(EXTRAIT FOURNI)
Un conteur sachant conter !

Sandman volume 1 par Neil Gaiman et Collectif

Première publication le 29 juin 2014- Mise à jour le 05/08/22.

Un article de BRUCE LIT

VO : Vertigo

VF : Urban Comics

Ladies and Gentlemen : Dave Mc Kean !

Ladies and Gentlemen : Dave Mc Kean !©Vertigo

Cet article alternera entre les scans de l’ancienne version et de la nouvelle  recolorisée. 

Certains Comics ont changé la vie de leurs lecteurs Pour moi ce fut Sandman. Un truc tellement intense j’avais peur à la relecture d’être déçu. Après des éditions inachevées ou imparfaites voici enfin l’édition définitive par Urban Comics recolorisée et retraduites.

L’histoire : Dream est un des 7 éternels avec Destiny , Despair , Desire , Destruction, Delirium et Death . Il est le garant de nos rêves, de nos cauchemars. Le voila capturé par un mage qui le prend pour Death et passe 70 ans en cellule sans boire, ni manger. Lorsqu’il s’échappe, il doit reconquérir son royaume. Et réparer les vies d’humains pour qui une existence de rêves « non contrôlés » a tout déréglé.

Dream en piteux état retrouve son royaume après 70 ans de captivité©Vertigo

Neil Gaiman, après un galop d’essai assez fastidieux ( les 6 premiers épisodes ), aborde des thèmes passionnants : la place des Dieux dans notre imaginaire, leurs responsabilités envers les hommes, leurs vies, leurs morts. Mais pas seulement. Il aborde aussi le rapport au temps des Divinités qui n’y résistent pas.

(CONSIGNE)
Recopiez, s'il vous plaît, tout le passage de la critique de Sandman qui va de « VO : Vertigo » jusqu'à « recolorisée et retraduites. ». Le matériel placé après ce texte n'a aucun rôle ici.

(EXTRAIT SOURCE)
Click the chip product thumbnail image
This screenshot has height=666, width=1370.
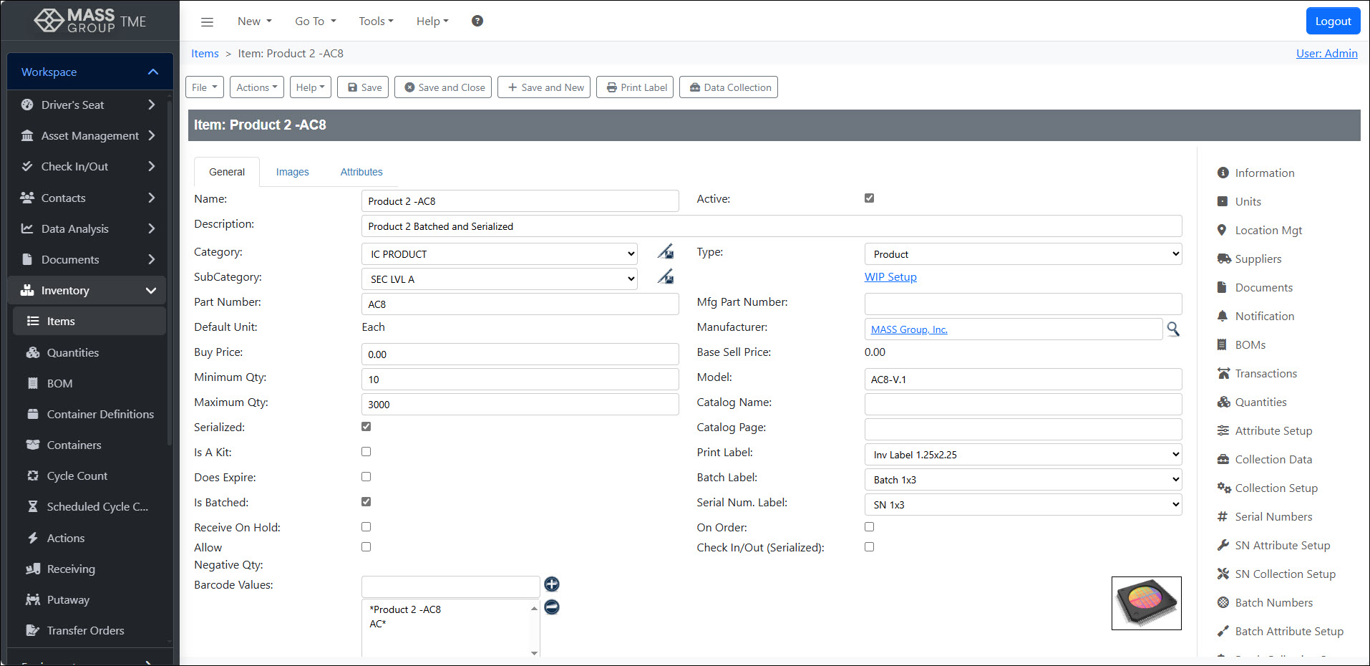1146,603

(SOLUTION)
VO : Vertigo

VF : Urban Comics

Ladies and Gentlemen : Dave Mc Kean !

Ladies and Gentlemen : Dave Mc Kean !©Vertigo

Cet article alternera entre les scans de l’ancienne version et de la nouvelle  recolorisée. 

Certains Comics ont changé la vie de leurs lecteurs Pour moi ce fut Sandman. Un truc tellement intense j’avais peur à la relecture d’être déçu. Après des éditions inachevées ou imparfaites voici enfin l’édition définitive par Urban Comics recolorisée et retraduites.